Thursday, September 28, 2023

The Titans’ quarterback competition is competitive, not combative

The Tennessee Titans backup quarterback duel is one of the team’s most exciting position fights during training camp.

Both sophomore quarterback Malik Willis and rookie Will Levis have shown promise, but both have room for growth. This is something they push each other to do.

Willis started last Saturday in the preseason game against the Chicago Bears and led the offense on a 12-play drive for 75 yards that culminated in a 2-yard TD run. Levis was among the first to congratulate Willis as he approached the sidelines.

“The quarterback group needs to be competitive but not combative,” the quarterback’s coach said. Charles London. “They support each other and are happy for each other when they see each other succeed.”

The two quarterbacks took turns in the 23:17 loss. Levis made two consecutive possessions in the second and third quarters, and Willis made two consecutive tackles in the fourth quarter. The snaps were fairly evenly split, with Willis playing 42 (58.3 percent) and Levi’s 30.

The unique situation draws attention as the experienced incumbent, Ryan Tannehill, He’s the only other quarterback on the roster. Although he hasn’t played in preseason in recent years, this is the first time he’s been through such a competition.

Head coach Mike Vrabel resigned, allowing assistant head/defense coach Terrell Williams to oversee the game as head coach. This allowed Vrabel to assess the game without having to worry about gameplay. The decision to switch quarterbacks was made during a coach’s meeting Thursday, led by Williams. The offensive coordinator, Tim Kelly, lives in London They stuck to the flow of the game to determine what the rotation would be like, leaving each quarterback anxious to hear their number.

“I’m not sure how often other teams do that,” he said. Kelly’s rotation schedule for the game “We used it, and it worked for us.”

Vrabel said the rotation was similar to some other situations any player might face during the regular season as a substitute, where they have to step out and execute without warning if they’re being pushed onto the field when the starter isn’t available.

Now there isn’t much of a split between Willis and Levis, but Willis seems to have a small advantage after the first preseason meeting.

Willis completed 16 of 25 pass attempts for 189 yards, was intercepted once, and was carried three times for 22 yards. Willis also showed great patience as he orchestrated a 60-yard drive that ended in a 37-yard field goal by Caleb Shudak just before halftime.

The Titans used a lot of their training sessions to focus on executing the 2-Minute Offense effectively. These stations prepared Willis for exactly this scenario last Saturday.

“It’s great when you can do something in training and repeat things over and over again and have the opportunity to take advantage of that in a game,” Willis said.

“He’s what you’d expect from a sophomore quarterback,” Williams said.

The biggest difference for Willis so far is his comfort level. It was a big change for him as a rookie. Willis finished last season with a 1-3 record, filling in for an injured Hill.

In college, Willis worked mostly in the shotgun formation, and the language in the huddle was much shorter, but now in his sophomore year, the former third-round pick feels “I speak the same language,” unlike last season when everything was so foreign to him.

That comfort has turned into trust.

“It’s the way he walks around the facility with a little hopping,” Vrabel revealed of Willis. “It’s there, focused. You hear it, you see it.”

On the pitch, Willis has so far been better able to discuss his progress. Vrabel said he never wanted to limit Willis’ ability to break away for a long-leg run, and he liked what he’s seen about Willis’ growth in finding a receiver for a potentially bigger win.

Levis, who finished the day 9 of 14 for 85 yards, is also able to make plays on the move. He had an interception in his debut. Levis has been working on touching the ball better to give his receivers a better shot at distance after the catch. The second-round pick shows improvement.

“He shoots at different speeds and puts the ball deep, or he’s able to use his arm talent when needed and force it into narrow windows,” Vrabel said.

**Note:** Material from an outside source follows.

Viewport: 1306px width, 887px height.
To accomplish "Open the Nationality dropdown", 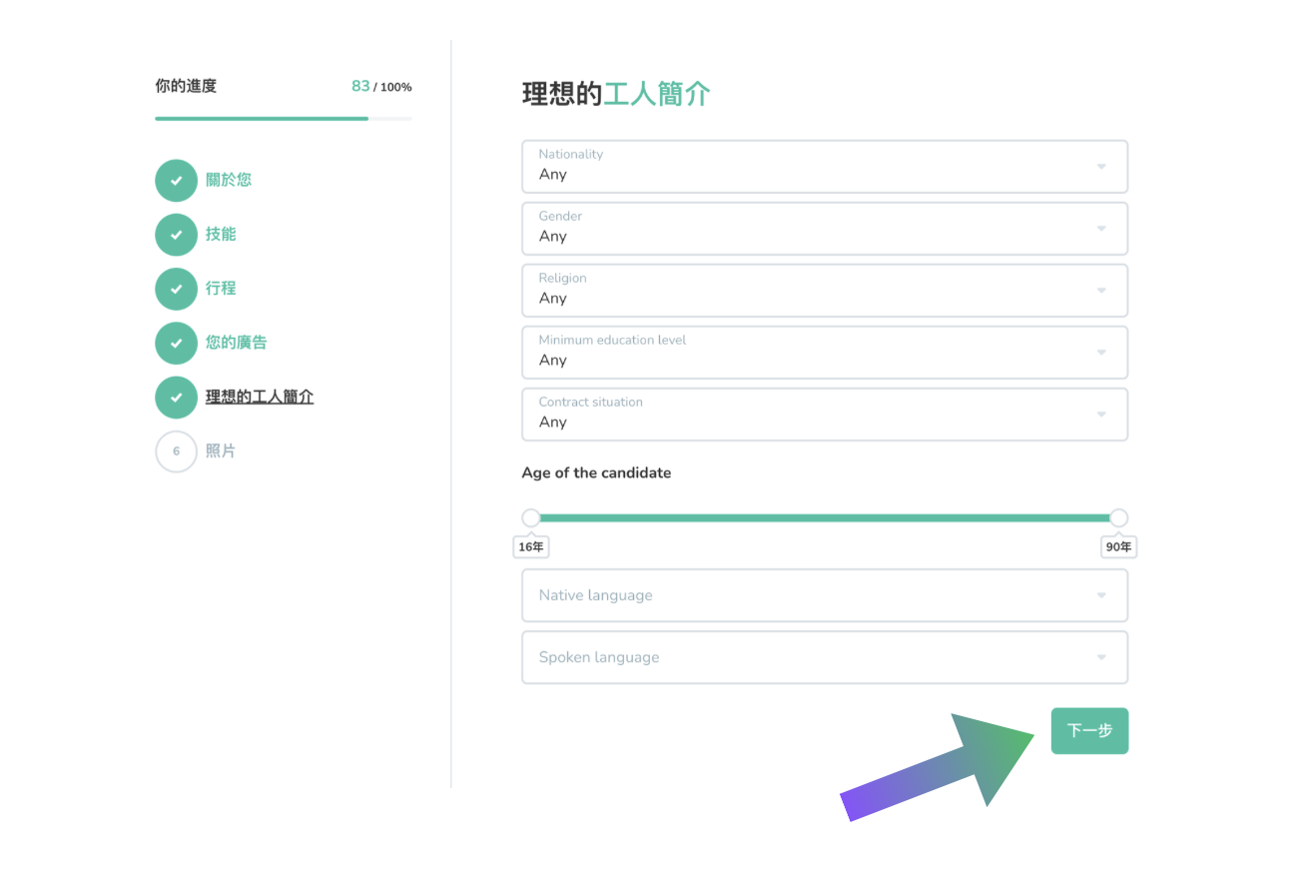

A 21-yard pass on Racey McMath compared to Chicago It was a good sign of improvement for Levi’s. The run-deception pass was associated with McMath moving another 11 yards after the catch.

Although he played in a scheme more akin to the professional game, Lexington faced similar challenges as Willis in adapting to the situation in the NFL.

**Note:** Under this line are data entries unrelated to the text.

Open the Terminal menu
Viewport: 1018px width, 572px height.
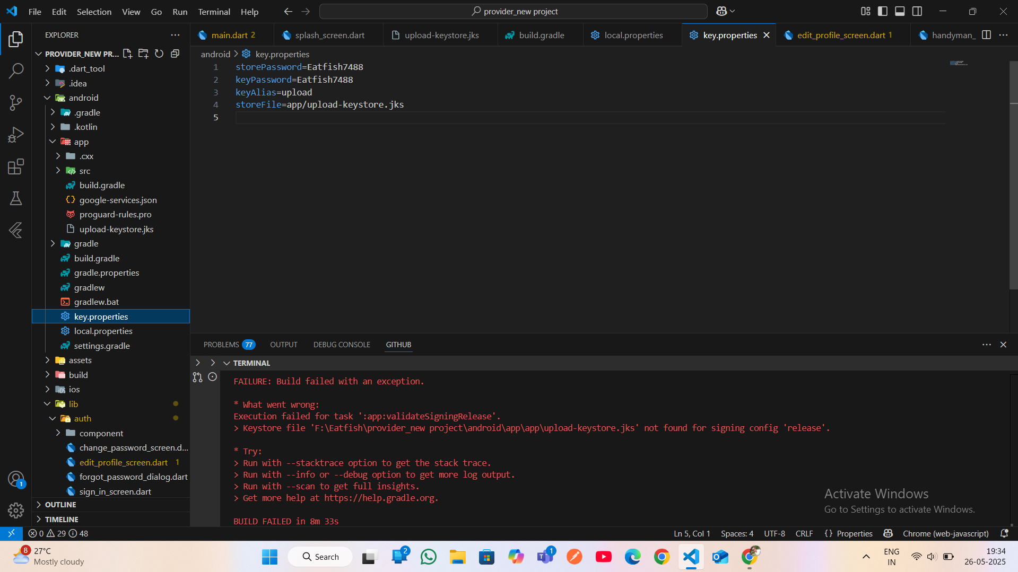pos(214,12)
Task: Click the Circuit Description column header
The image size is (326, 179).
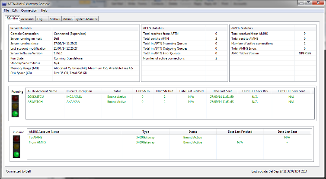Action: coord(79,91)
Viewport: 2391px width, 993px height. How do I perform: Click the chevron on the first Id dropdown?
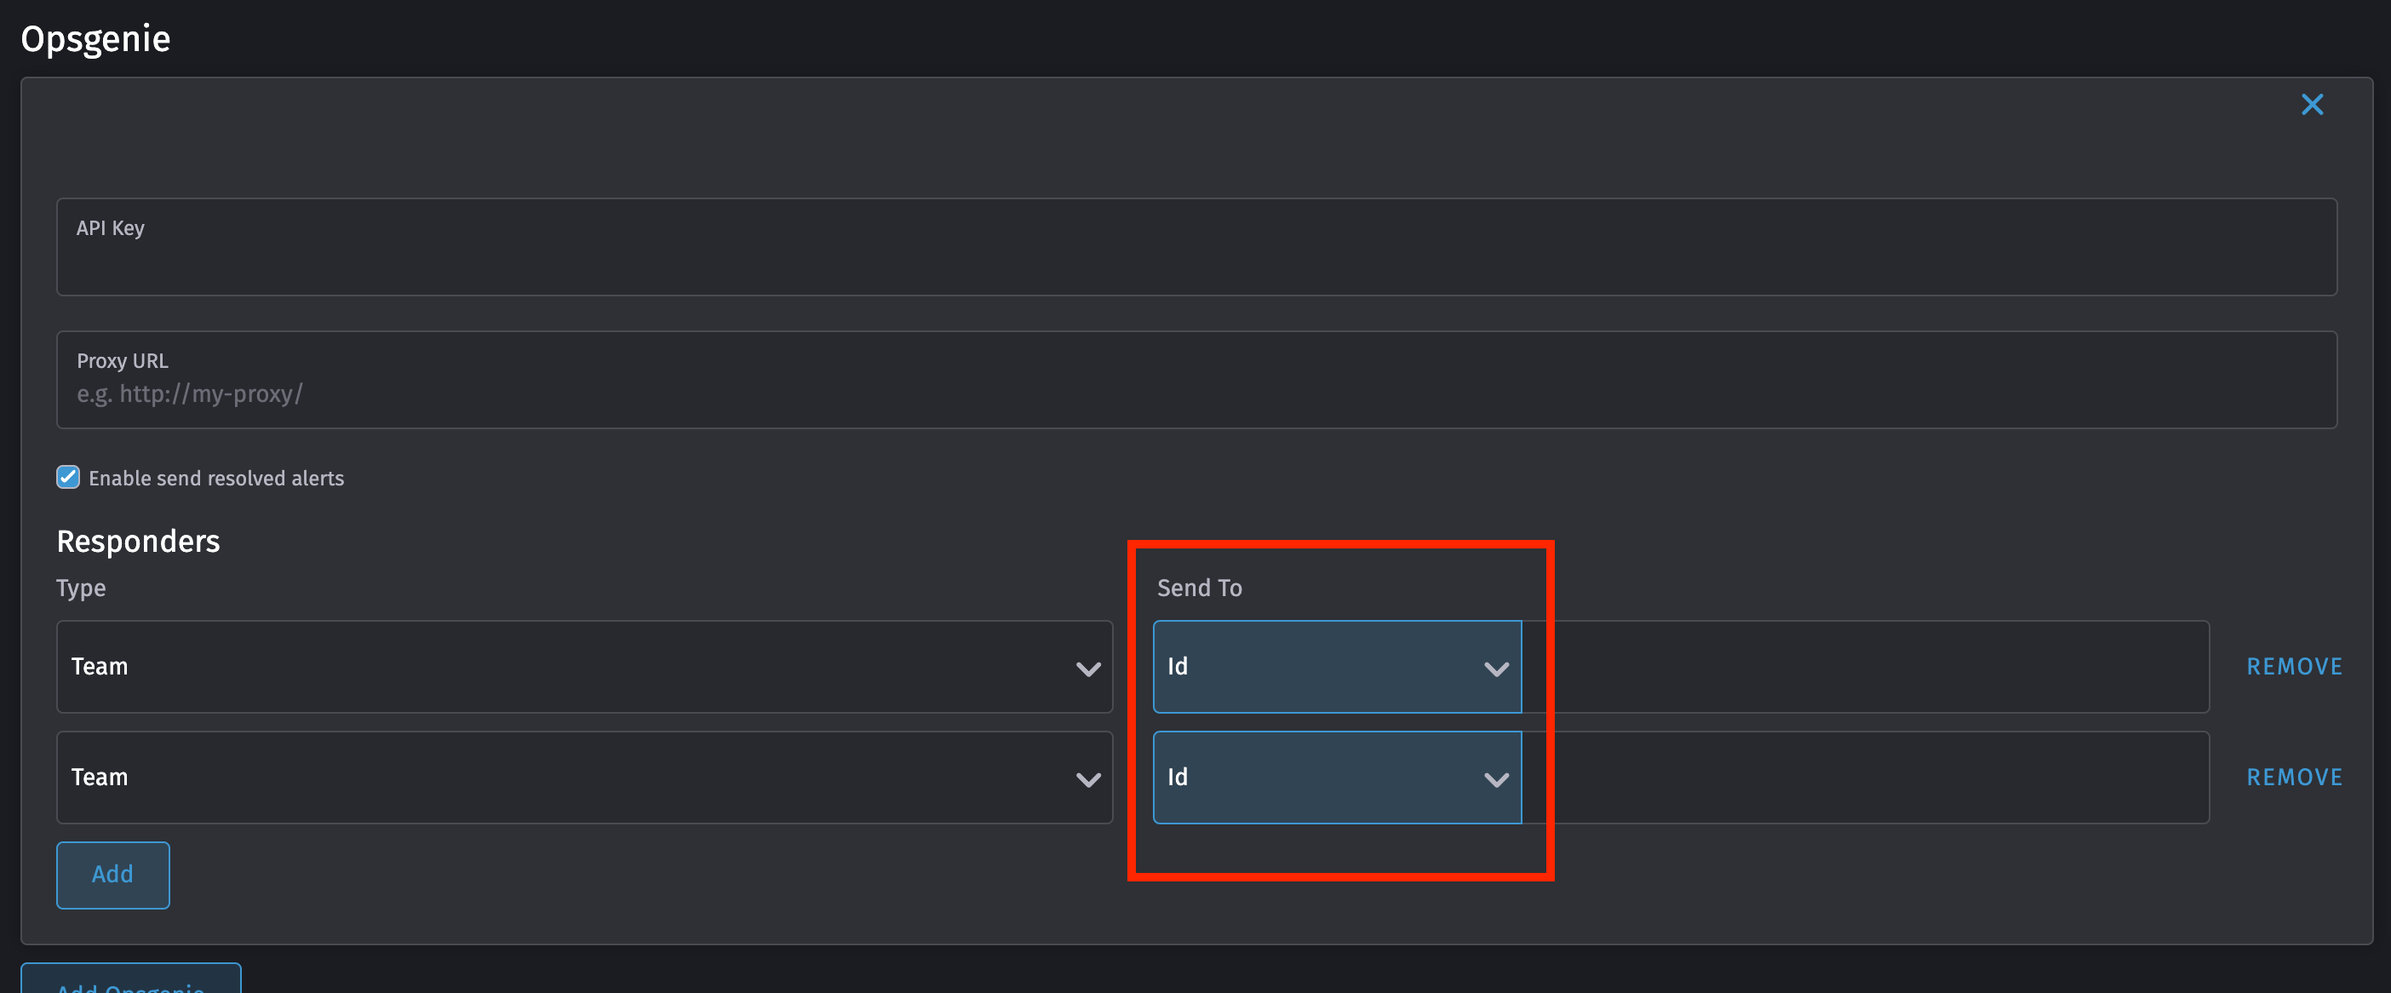click(1496, 666)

“It’s just a replay,” Levis said. “We have to create these repetitions with the new language and feel more comfortable with it. But I think I’ve shown some improvement.”

Competition for the backup job continues this week, with the Titans traveling to joint training sessions with the Minnesota Vikings, but Vrabel hasn’t committed to the split tactic for next Saturday at US Bank Stadium.

“It’s just the way we decided it (as opposed to…). bears)” Vrabel said. “Maybe we’ll do it differently this week, maybe not.” I’m not sure. But it’s what we thought was best.”